Risk area 2: Information Hazards
El concepto de "riesgos de la información" se refiere al perjuicio que emerge de la difusión veraz de datos sensibles por parte de un Modelo de Lenguaje (ML). El daño se materializa sin error del usuario, simplemente porque el ML expone información privada inferida o presente en sus datos de entrenamiento. Ejemplos incluyen la revelación de secretos comerciales o diagnósticos médicos, derivando en violaciones a la privacidad.

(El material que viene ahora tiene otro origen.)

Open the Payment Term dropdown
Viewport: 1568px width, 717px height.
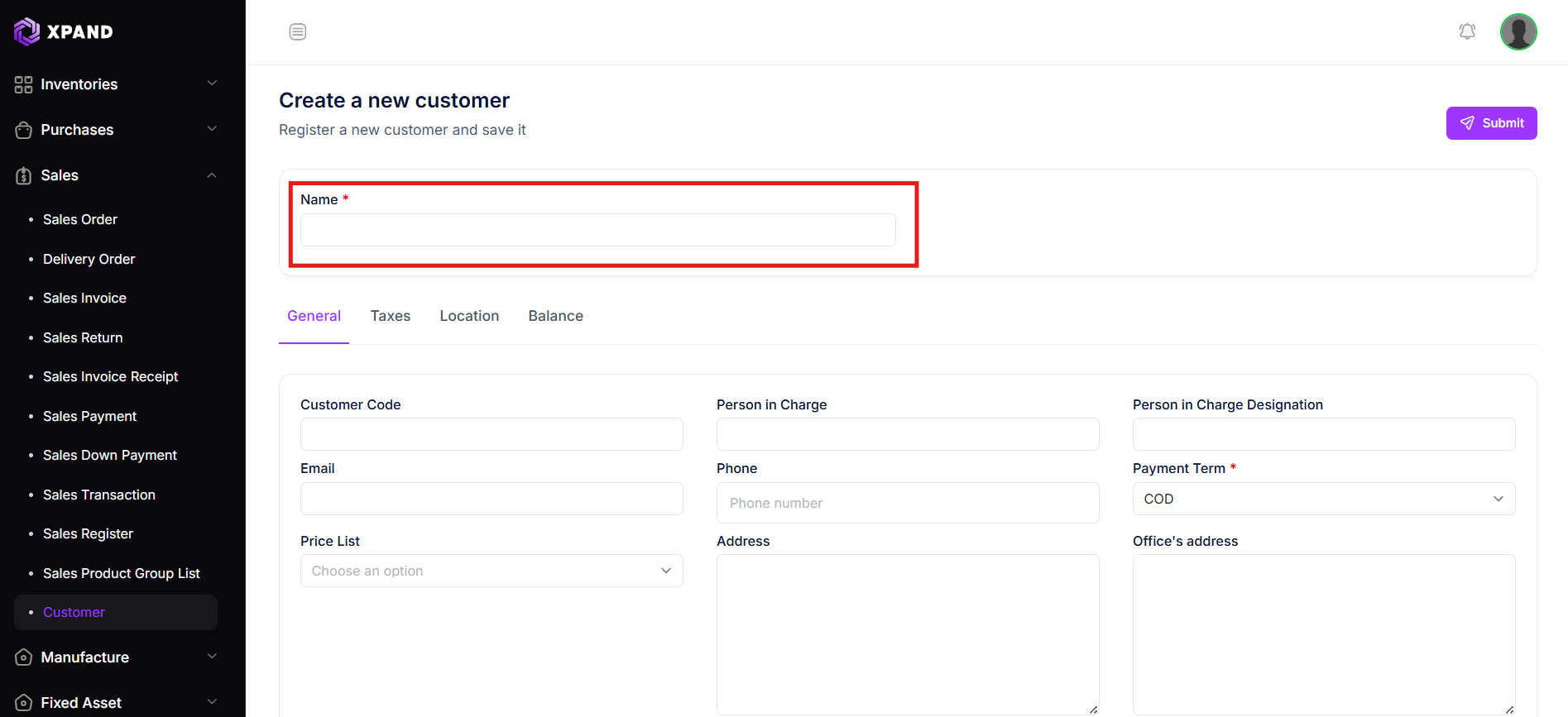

La mitigación se centra en soluciones algorítmicas y estrategias de lanzamiento responsable de los modelos.
ENTIDAD
2 - IA
INTENCIÓN
2 - Involuntario
TIEMPO
2 - Post-despliegue
ID del riesgo
mit210
Linea de dominio
2. Privacidad y Seguridad
2.1 > Compromiso de la privacidad por filtración o inferencia de información sensible
Estrategia de mitigacion
1. **Implementación de Soluciones Algorítmicas de Preservación de la Privacidad**: Aplicar de manera prioritaria técnicas criptográficas y de privacidad diferencial durante las fases de entrenamiento y refinamiento del Modelo de Lenguaje (ML) para mitigar la capacidad del modelo de memorizar o inferir datos sensibles del conjunto de entrenamiento. 2. **Curación Exhaustiva y Desensibilización del Conjunto de Datos de Entrenamiento**: Establecer un proceso riguroso de preprocesamiento de datos a gran escala para identificar y eliminar, ofuscar o anonimizar Información de Identificación Personal (IIP), secretos comerciales u otros datos confidenciales antes de la ingesta en el modelo, reduciendo así la superficie de riesgo de filtración. 3. **Establecimiento de un Marco de Gobernanza Post-Despliegue y Pruebas de Resistencia**: Definir estrategias de lanzamiento responsable que incluyan pruebas de "red team" especializadas en ataques de extracción y deducción. Asimismo, implementar mecanismos de monitoreo y control de acceso continuos para limitar la exposición y detectar patrones de consulta que sugieran un riesgo de divulgación de información.